Let alone places where lack of equality of women sees females currently yet to receive the vote like Saudi Arabia, or are stoned to death for adultery in places like Afghanistan, or in parts of India and the Middle East victims are some times forced marry their rapists to wash away the shame.
If femaleness is a path back to our internal and external balance or harmony, and the woman is a beholder of such quality, then what power and worth does she actually hold inside her body – as a woman, and by virtue of her quality, towards mankind’s restoration and true gender equality?
Femaleness and maleness
Maleness and Femaleness are two important and misunderstood words that have nothing to do with gender.
So how do we deal with the Worth issue?
Maybe the missing link lays in the understanding that everything that happens to us as women – has already happened within us to make us somewhat complicit to the continuing global inequality of all women, which, effectively comes back to us in the form of the way we are treated, held or regarded in the world on all levels, from sexualisation and objectification, to the aforementioned (domestic) violence, to equal pay for women in the workplace and the right to vote.
Everything that the world tells a woman about being worthless, she has first told herself through an accepted belief, ideal or image about how to be as a woman.
Bold, though if deeply considered, just how far have we as women invited, and continue to invite the world to treat us as the less than equal beings we’ve already held ourselves to be first?
A bitter pill to swallow, but how many of us do grapple every single day of our lives with issues of lack of self-worth or self-loathing; of being in a lowered ‘see-saw’ position . . . not feeling quite good enough personally and professionally too?
To feel the uncomfortableness of accepting that it is we ourselves who have reduced our own sense of worth through believing and holding ourselves to be less than equal value to any other human being, isn’t something relished. And, perhaps it’s far easier to react, to blame the world, revolt, charge, be angry, try even harder to prove our worth or demand gender equality through ‘suffragette-style’ attitudes or activity.
Not discounting the obvious lack of gender equality in our world, in truly dealing with the issue, is the fact that equality begins inside or within us first.
That inequality happens when we subvert what is otherwise equal, to create unequalness. We lower the see-saw when we hold ourselves less and others more.
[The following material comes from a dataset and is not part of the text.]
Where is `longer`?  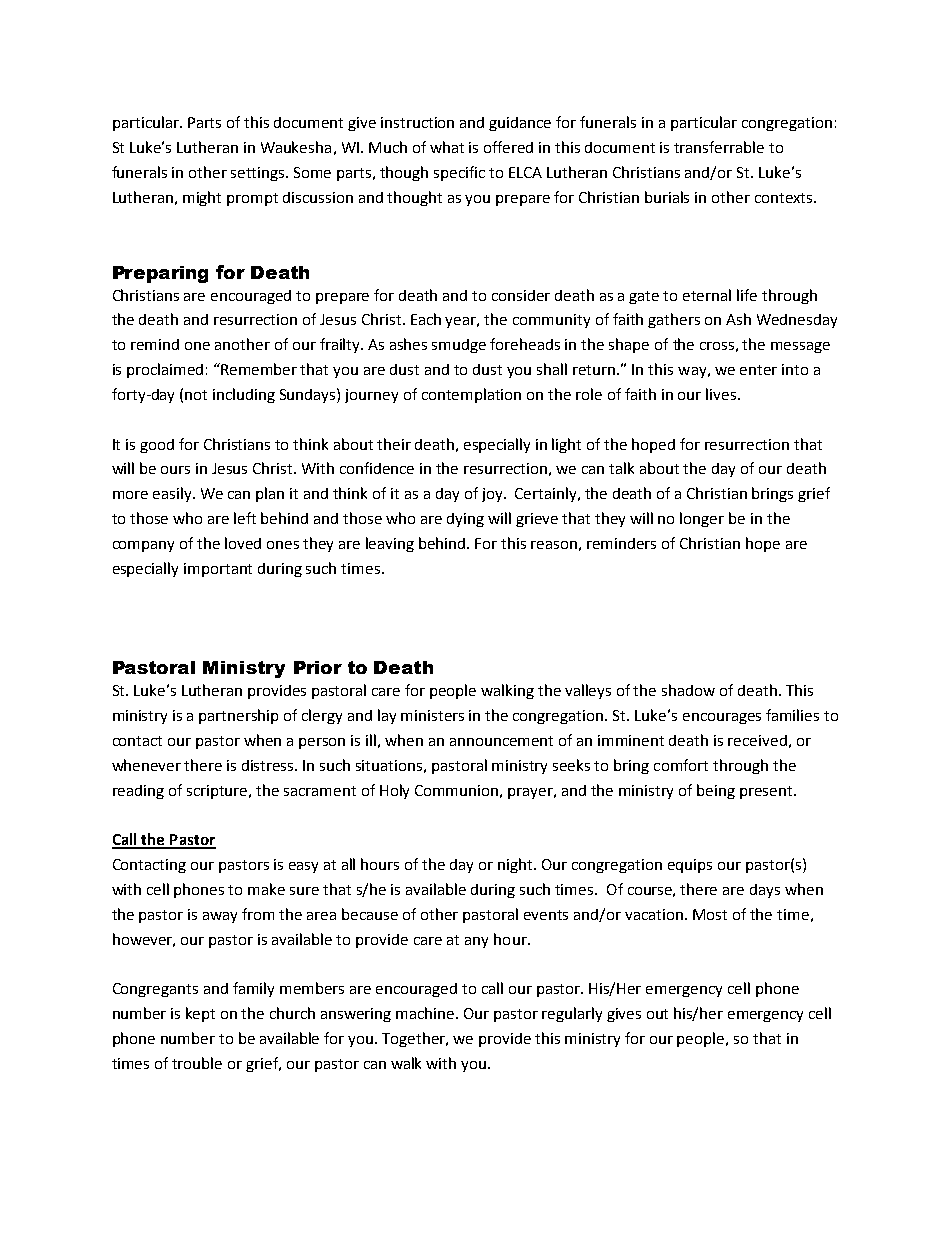 longer is located at coordinates (702, 519).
When we as women truly begin to let go of the unnatural sense of worthlessness that feeds our body image, self-confidence and mental health issues, and flex the quality of our femaleness, we open ourselves to the fact that in all of us is an intrinsic true worth, worth claiming.
A woman’s worth can be felt in how we hold and treat ourselves by the way and quality we live life – with self-love . . . and equal love for all. Because, what we hold in high regard or value is first appreciated, cherished and known to be worth it by ourselves first . . . and then others.
When this worth becomes no longer about the holding of possession, status or materially speaking, and instead the holding of our bodily innate quality ~ femaleness first ~ then perhaps our self-worth ‘war’ is over and won, as the two sides of the see-saw return to holding themselves in equal balance and harmony.